Work order - Beginning at the line that contains "Open the Search and Recover lifebuoy tab", output each line exactly through the end of the records, and drop any pictures.

Record set -
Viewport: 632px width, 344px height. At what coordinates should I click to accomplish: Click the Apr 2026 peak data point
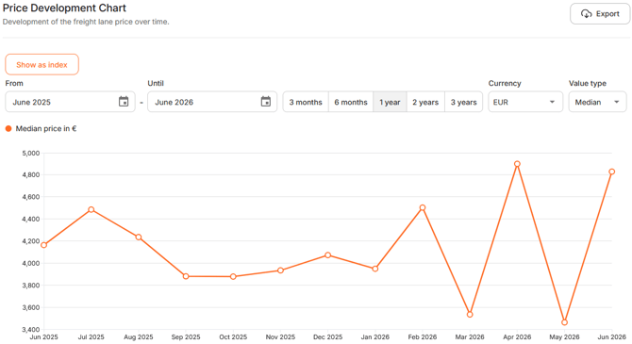pyautogui.click(x=517, y=164)
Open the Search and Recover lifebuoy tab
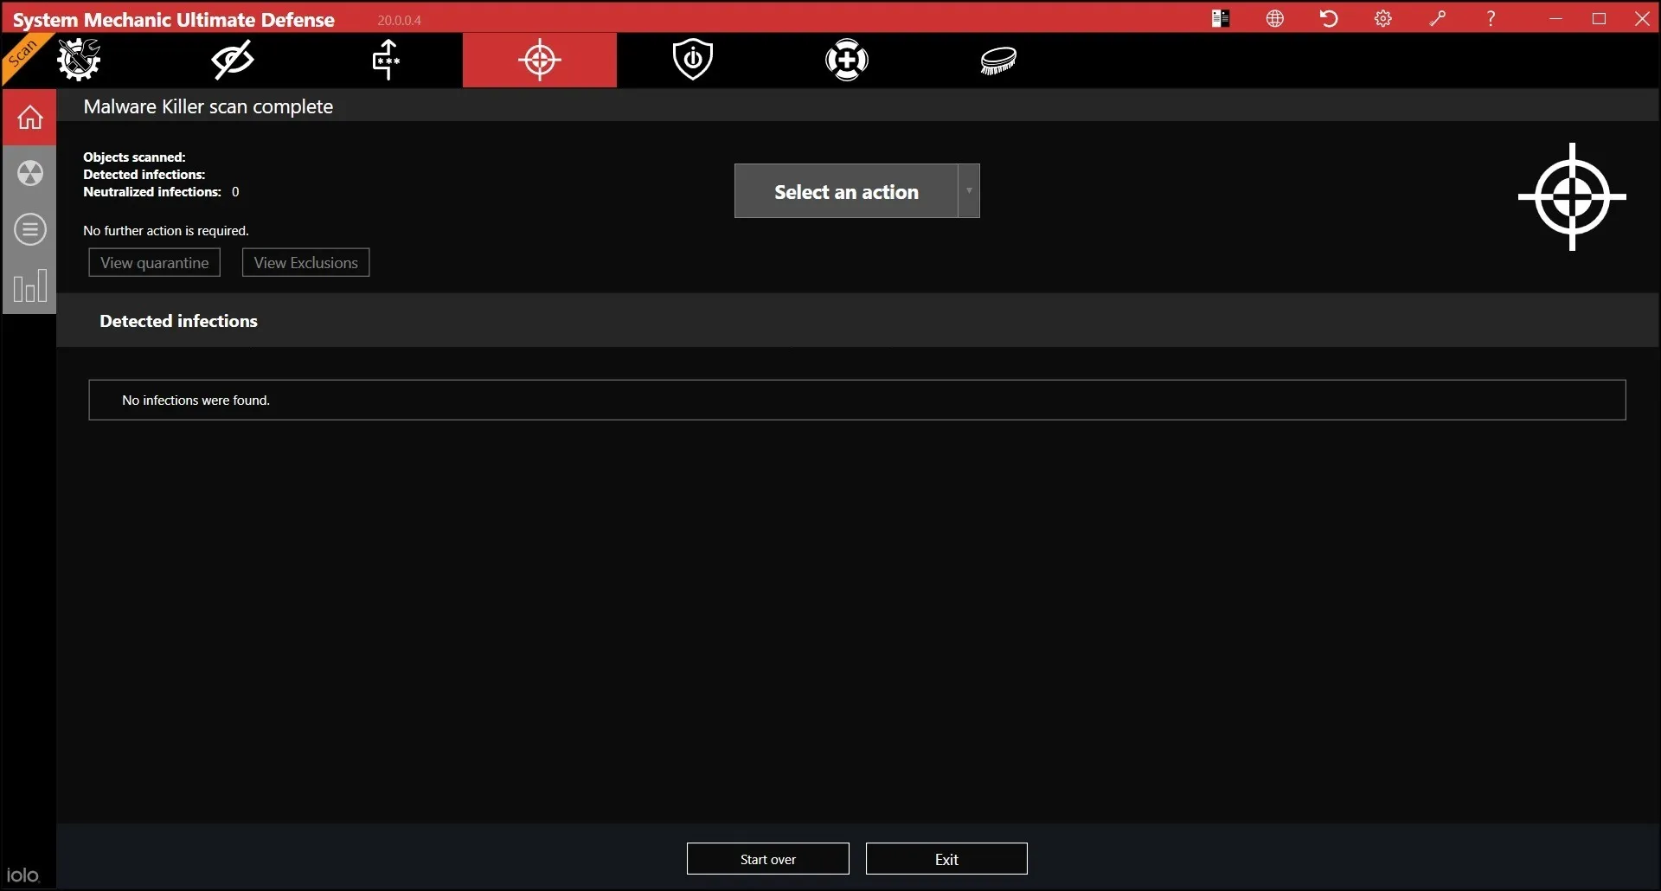1661x891 pixels. (847, 60)
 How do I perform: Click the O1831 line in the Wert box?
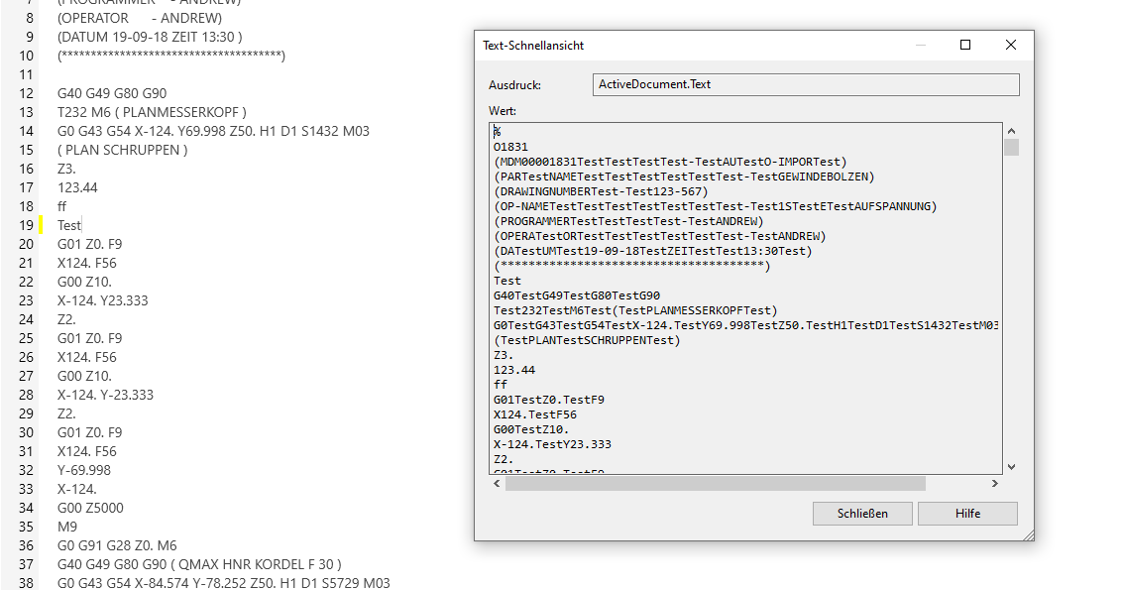[511, 148]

Reply to the exercise -
Open the Search and Recover lifebuoy tab
1661x891 pixels. (847, 60)
 How do I perform: Click the O1831 line in the Wert box?
[511, 148]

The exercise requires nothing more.